Konuyla ilgili saha araştırması, keşif, tespit ve Osman Şiban'ın da aralarında olduğu görgü tanıklarıyla görüşmeler neticesinde hazırlanan rapora göre, Servet Turgut'un ölümüne, Osman Şiban'ın ise ağır yaralanmasına yol açan durum, helikopterden atıldıkları için değil askerler tarafından yapılan işkence ve kitlesel dayak sonucu gerçekleşti.
Van'ın Çatak ilçesinde Servet Turgut ve Osman Şiban isimli iki vatandaş, görgü tanıklarının iddiasına göre, 11 Eylül 2020'de gözaltına alınmış ve iki gün kendilerinden haber alınamamıştı. İki gün sonra Van Bölge Eğitim ve Araştırma Hastanesi'nin yoğun bakım ünitesinde tedavi altında oldukları ortaya çıkan iki vatandaşın "işkence edilerek askeri bir helikopterden atıldığı" iddia edilmişti. Ağır yaralı olan Servet Turgut, 20 gün yoğun bakımda kaldıktan sonra 30 Eylül'de hayatını kaybetmişti. Osman Şiban'ın ise geçici hafıza kaybı yaşadığı belirtilmişti.

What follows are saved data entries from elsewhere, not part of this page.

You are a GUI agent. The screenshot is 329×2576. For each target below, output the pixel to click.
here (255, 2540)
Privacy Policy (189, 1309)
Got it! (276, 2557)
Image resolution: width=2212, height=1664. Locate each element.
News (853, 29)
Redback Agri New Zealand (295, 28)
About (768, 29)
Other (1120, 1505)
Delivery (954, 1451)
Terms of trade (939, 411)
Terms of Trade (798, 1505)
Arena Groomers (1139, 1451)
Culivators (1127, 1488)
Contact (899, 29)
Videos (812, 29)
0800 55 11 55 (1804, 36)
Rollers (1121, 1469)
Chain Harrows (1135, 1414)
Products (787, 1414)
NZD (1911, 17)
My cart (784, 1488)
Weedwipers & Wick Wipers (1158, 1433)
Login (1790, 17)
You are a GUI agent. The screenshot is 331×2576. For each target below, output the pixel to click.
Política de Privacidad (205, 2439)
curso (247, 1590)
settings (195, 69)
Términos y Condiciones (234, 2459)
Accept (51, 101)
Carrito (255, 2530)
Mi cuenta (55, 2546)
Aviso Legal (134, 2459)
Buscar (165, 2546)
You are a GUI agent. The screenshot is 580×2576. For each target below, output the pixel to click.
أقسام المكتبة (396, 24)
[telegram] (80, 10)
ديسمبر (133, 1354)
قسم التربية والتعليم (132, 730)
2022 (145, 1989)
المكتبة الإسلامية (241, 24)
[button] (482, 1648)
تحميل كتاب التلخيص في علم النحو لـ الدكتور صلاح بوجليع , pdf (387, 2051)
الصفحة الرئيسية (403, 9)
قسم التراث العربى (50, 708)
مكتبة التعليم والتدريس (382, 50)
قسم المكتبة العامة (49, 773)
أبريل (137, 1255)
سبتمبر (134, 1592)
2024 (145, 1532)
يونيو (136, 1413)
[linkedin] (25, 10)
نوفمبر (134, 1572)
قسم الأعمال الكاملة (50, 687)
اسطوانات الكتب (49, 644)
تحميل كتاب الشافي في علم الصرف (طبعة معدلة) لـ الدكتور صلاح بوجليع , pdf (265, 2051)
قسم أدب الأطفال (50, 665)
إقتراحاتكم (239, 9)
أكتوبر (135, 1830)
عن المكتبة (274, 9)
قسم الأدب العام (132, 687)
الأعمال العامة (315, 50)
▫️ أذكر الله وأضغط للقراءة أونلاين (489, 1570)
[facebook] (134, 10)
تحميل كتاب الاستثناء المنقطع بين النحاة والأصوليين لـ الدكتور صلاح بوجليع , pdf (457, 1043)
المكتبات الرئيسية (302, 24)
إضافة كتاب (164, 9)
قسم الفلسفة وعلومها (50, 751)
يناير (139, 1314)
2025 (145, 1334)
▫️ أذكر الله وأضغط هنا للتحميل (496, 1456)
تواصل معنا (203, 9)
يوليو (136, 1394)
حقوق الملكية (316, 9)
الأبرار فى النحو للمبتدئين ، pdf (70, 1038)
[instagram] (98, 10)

"Sivil jandarmalar söyledi"
Şık ve Demir'in hazırladığı raporda, görgü tanıklarının ifadelerine göre, Osman Şiban'ı hastaneye getiren sivil jandarmaların tıbbi müdahale sırasında görevli personel ve çevrede bulunanlara "Bunlar terörist. Çatışmada aldık ama getirirlerken helikopterden atlayarak kaçmaya çalıştılar" dedikleri, bu sözlerin yakınlarını hastanede koma halinde bulan ailelerce de duyulduğu ve ailelerin durumu HDP Milletvekili Murat Sarısaç, avukatlar ve gazetecilere aktardığı belirtiliyor.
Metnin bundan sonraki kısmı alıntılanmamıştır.